# Thread: Sequence Problem with Parenthesis

1. ## Sequence Problem with Parenthesis

$a_{n} = (\dfrac{n+1}{2n})(1 - \dfrac{1}{n})$

Convergent or divergent?

$\lim n\to \infty[(\dfrac{n+1}{2n})(1 - \dfrac{1}{n})]$

$[(\dfrac{\infty+1}{2\infty})(1 - \dfrac{1}{\infty})]$

$[$(indeterminate) $(1)]$ = indeterminate

Lost on this one. I know the book says the answer is (convergent to 1/2). Do we expand this expression before taking a limit?

2. ## Re: Sequence Problem with Parenthesis

No, the limit of a product is equal to the product of the limits.

Notice \displaystyle \begin{align*} \frac{n + 1}{2n} = \frac{1}{2} + \frac{1}{2n} \to \frac{1}{2} \end{align*} as \displaystyle \begin{align*} n \to \infty \end{align*}.

Also \displaystyle \begin{align*} 1 - \frac{1}{n} \to 1 \end{align*} as \displaystyle \begin{align*} n \to \infty \end{align*}

Thus \displaystyle \begin{align*} \left( \frac{n + 1}{2n} \right) \left( 1 - \frac{1}{n} \right) \to \frac{1}{2} \cdot 1 = \frac{1}{2} \end{align*} as \displaystyle \begin{align*}n \to \infty \end{align*}.

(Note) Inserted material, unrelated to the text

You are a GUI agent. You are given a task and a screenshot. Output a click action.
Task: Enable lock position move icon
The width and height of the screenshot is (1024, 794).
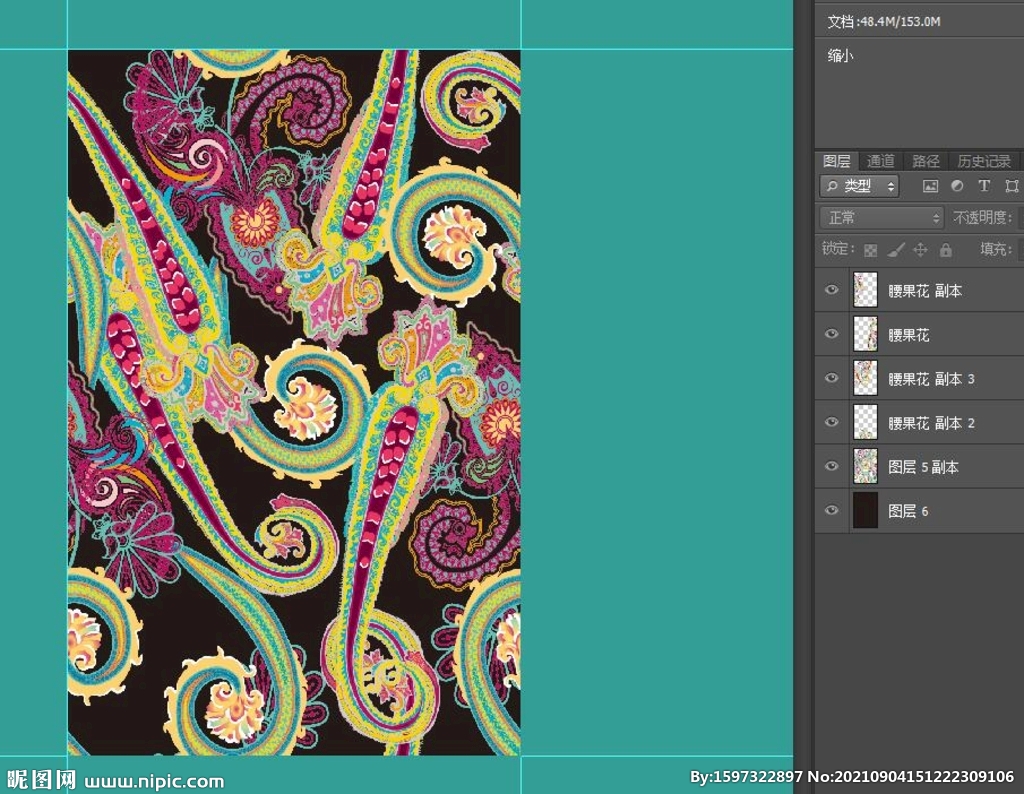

3. ## Re: Sequence Problem with Parenthesis

Originally Posted by Prove It
No, the limit of a product is equal to the product of the limits.

Notice \displaystyle \begin{align*} \frac{n + 1}{2n} = \frac{1}{2} + \frac{1}{2n} \to \frac{1}{2} \end{align*} as \displaystyle \begin{align*} n \to \infty \end{align*}.

Also \displaystyle \begin{align*} 1 - \frac{1}{n} \to 1 \end{align*} as \displaystyle \begin{align*} n \to \infty \end{align*}

Thus \displaystyle \begin{align*} \left( \frac{n + 1}{2n} \right) \left( 1 - \frac{1}{n} \right) \to \frac{1}{2} \cdot 1 = \frac{1}{2} \end{align*} as \displaystyle \begin{align*}n \to \infty \end{align*}.
Ok sounds great. I get it.